The need for community stewardship of data

As new environmental and social markets emerge—such as carbon or ecosystem service markets—data collection and verification are becoming increasingly central to economic participation. Many existing systems rely on top-down verification processes, leaving communities with limited control over the data that describes their own work and landscapes.Open Impact was designed in part to support distributed data collection and peer validation, enabling practitioners to gather and manage their own data where possible.

Design Principles

These challenges informed several core design principles that shape the architecture of the Open Impact platform.
1

Integration rather than fragmentation

Coordination, knowledge sharing, documentation, and reporting should function together within a single environment rather than being spread across disconnected tools.
2

Data collection in stride with practice

Information about program activities and outcomes should be gathered naturally during the work itself, reducing the need for separate reporting exercises.
3

Accessibility of enterprise-grade infrastructure

Organizations coordinating community-led initiatives should have access to technical systems capable of supporting complex, multi-site collaboration.
4

Community stewardship of data

Practitioners should be able to collect, manage, and interpret the data generated by their work, helping ensure that data systems strengthen rather than extract from local initiatives.
5

Contextual, practice-based learning

Tools should support the documentation and sharing of insights generated through real-world practice. By capturing field-level observations, refining workflows and templates over time, and enabling peer learning across networks, organizations can continuously improve their approaches while adapting practices to different local contexts.
6

Iterative development through applied practice

The platform is designed to evolve through real-world use rather than being developed entirely in abstraction. Many of its features have emerged through collaboration with practitioners and networks using the platform in active programs and field initiatives. Programmatic use cases help surface new needs, inform improvements to workflows and reporting tools, and guide the ongoing development of the platform’s capabilities.
Together, these principles shaped the development of the Open Impact platform as shared infrastructure for coordination, documentation, and learning across distributed networks.

Case Studies

Organizations use the Open Impact platform across a range of contexts where coordination, documentation, and shared learning are critical. Across these contexts, the platform serves as shared infrastructure that helps practitioners coordinate work, document impact, and build collective knowledge over time.

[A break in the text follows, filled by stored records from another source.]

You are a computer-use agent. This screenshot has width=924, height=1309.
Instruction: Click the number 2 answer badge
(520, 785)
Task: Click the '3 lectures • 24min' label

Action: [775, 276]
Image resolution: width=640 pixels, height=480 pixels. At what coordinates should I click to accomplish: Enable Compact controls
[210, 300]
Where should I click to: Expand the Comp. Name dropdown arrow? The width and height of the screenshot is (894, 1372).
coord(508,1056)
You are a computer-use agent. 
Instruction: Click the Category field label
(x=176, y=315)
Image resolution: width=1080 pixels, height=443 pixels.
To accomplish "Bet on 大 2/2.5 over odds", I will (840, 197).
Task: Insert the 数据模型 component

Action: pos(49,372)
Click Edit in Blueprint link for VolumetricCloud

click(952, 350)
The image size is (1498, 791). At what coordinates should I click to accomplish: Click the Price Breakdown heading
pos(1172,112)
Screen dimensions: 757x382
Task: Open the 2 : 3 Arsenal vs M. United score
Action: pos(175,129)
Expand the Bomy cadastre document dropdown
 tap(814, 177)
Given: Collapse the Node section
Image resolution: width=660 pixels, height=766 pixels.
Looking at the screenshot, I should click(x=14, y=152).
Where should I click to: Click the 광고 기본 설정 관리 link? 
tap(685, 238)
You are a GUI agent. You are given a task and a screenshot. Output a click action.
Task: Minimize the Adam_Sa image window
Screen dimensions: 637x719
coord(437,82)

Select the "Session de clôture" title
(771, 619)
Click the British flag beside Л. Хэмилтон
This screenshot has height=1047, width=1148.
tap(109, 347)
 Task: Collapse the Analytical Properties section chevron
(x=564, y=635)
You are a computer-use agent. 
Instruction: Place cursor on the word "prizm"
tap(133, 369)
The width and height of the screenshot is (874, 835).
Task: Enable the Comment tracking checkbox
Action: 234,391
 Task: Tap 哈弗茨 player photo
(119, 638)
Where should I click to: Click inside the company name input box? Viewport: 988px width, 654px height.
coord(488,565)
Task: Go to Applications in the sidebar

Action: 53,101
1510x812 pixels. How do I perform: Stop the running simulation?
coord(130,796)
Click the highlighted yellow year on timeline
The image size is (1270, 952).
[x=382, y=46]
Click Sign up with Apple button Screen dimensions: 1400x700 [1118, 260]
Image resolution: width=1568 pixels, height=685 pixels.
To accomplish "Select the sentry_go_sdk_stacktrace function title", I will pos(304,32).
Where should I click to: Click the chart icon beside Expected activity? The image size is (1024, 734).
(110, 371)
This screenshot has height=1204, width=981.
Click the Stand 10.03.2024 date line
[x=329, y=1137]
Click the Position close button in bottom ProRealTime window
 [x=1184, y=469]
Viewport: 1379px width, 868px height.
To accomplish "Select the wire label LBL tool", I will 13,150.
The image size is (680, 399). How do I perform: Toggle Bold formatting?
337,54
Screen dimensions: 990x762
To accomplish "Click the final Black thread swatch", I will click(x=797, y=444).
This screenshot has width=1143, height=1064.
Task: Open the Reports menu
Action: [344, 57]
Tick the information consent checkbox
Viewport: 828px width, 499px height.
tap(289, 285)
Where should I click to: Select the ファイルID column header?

Regional food and agriculture networks

Farmer cooperatives and food system initiatives use the platform to coordinate production planning, training programs, and shared infrastructure across multiple producers and regions. The platform supports workflow coordination while documenting program outcomes and market participation.
Regional Food

Landscape-scale ecological restoration

Restoration initiatives operating across multiple project sites use the platform to track activities, collect field data, and document environmental outcomes such as soil health, biodiversity indicators, and ecosystem restoration progress.
Landscape Scale

Community resilience initiatives

Networks supporting locally led resilience strategies use the platform to coordinate programs, document community-led solutions, and share practices across participating regions.
Community Resilience

Distributed learning & training programs

Organizations delivering training, mentorship, or certification programs use the platform to host resources, guide participants through structured workflows, and document participant contributions and outcomes.